Differential regulation of EGFR ligands AREG and EREG by Ctx in Ctx-responsive and Ctx-resistant SCC cells. AREG- and EREG-specific ELISAs were used to quantitatively assess the effects of Ctx treatment (48 h) in Ctx-responsive A431 parental cells (A) and in two independent Ctx-resistant A431 pooled populations (B). Results are means (columns) and 95% confidence intervals (bars) of two independent experiments made in duplicate.
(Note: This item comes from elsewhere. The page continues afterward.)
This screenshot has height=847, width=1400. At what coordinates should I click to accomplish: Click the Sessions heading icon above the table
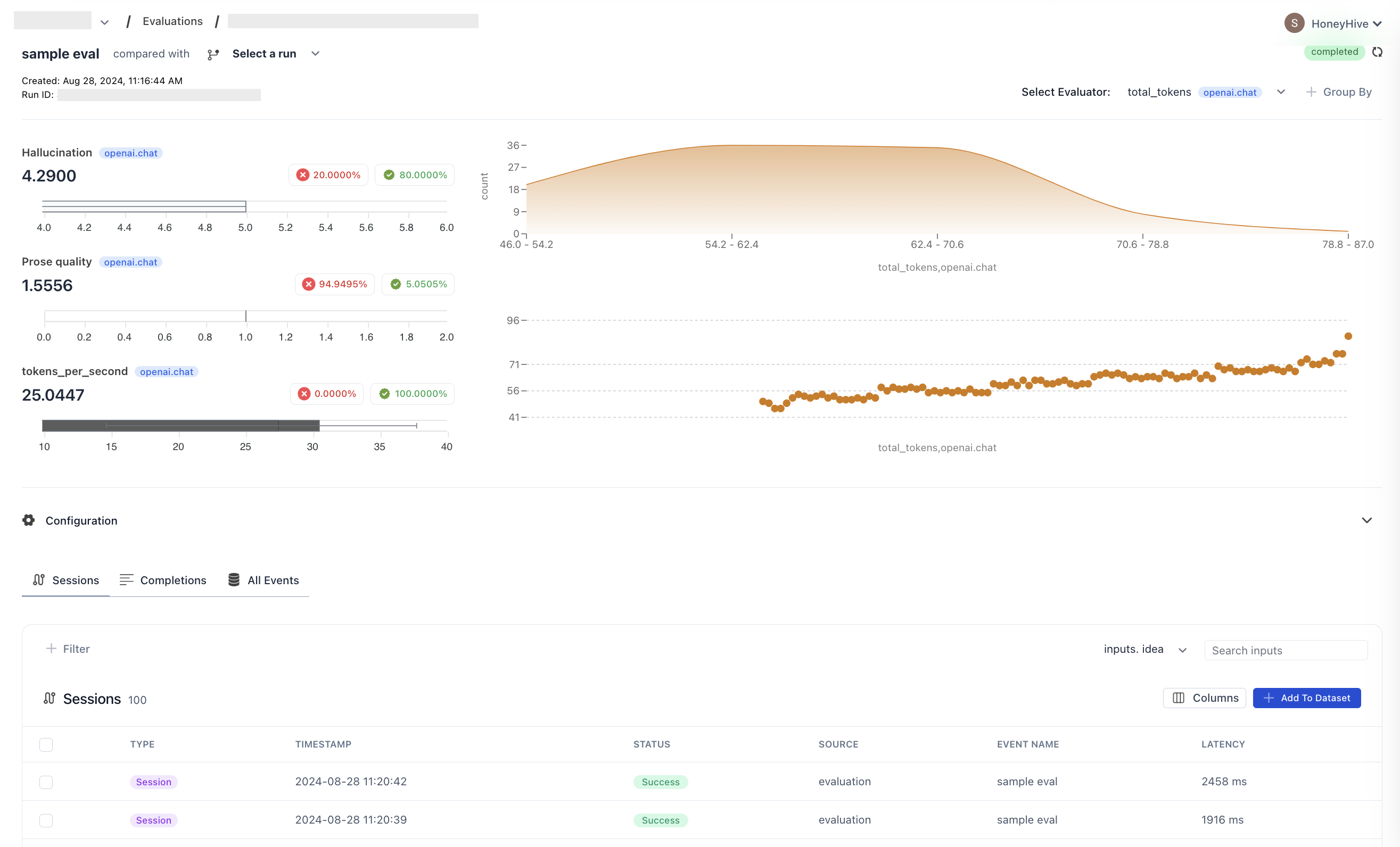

Statistically significant differences (one-factor ANOVA analysis) between Ctx-untreated and Ctx-treated cells and/or between A431 parental cells and their Ctx-unresponsive pooled populations are shown.

Figure 4

Activation of FGFR3 replaces loss of EGFR-ligands signalling and contributes to Ctx resistance through pathway redundancy. (A) Phosphoproteome profiling of A431 cells during acquisition of resistance to Ctx. Total cell lysates (750 μg) from A431 cells before (WT) and after (POOL1) adaptation to Ctx treatment were incubated with membranes of the phosphoproteomic platforms human Phospho-RTK (top panels; 42 different RTKs) and human Phospho-MAPK (bottom panels; 23 different MAPKs and other serine/threonine kinases) as per the manufacturer’s instructions (Proteome Profiler; R&D Systems). Figure shows representative phosphoproteome analyses that were developed on X-ray film following exposure to chemiluminescent reagents. Equivalent results were obtained in three independent experiments. (B) Synergy analyses of the interaction between Ctx and PD173074. Top: Ctx-naive A431 parental cells and Ctx-resistant POOL1 cells were incubated with graded concentrations of PD173074 in the absence or presence of 100 μg ml⁻¹ Ctx, as specified. Cell viability, measured using MTT uptake assays, was expressed as % of untreated control cells (=100% cell viability). Results are means and 95% confidence intervals (bars) of three independent experiments made in triplicate. Bottom: Quantification of apoptosis-related cell death in Ctx-naive A431 parental cells and Ctx-resistant POOL1 cells in response to 72 h treatment with Ctx, PD173074 or Ctx plus PD173074, as specified, was determined by Cell Death ELISA as described in ‘Materials and Methods’. Data are the mean (columns) and 95% confidence intervals (bars) of three independent experiments performed in duplicates.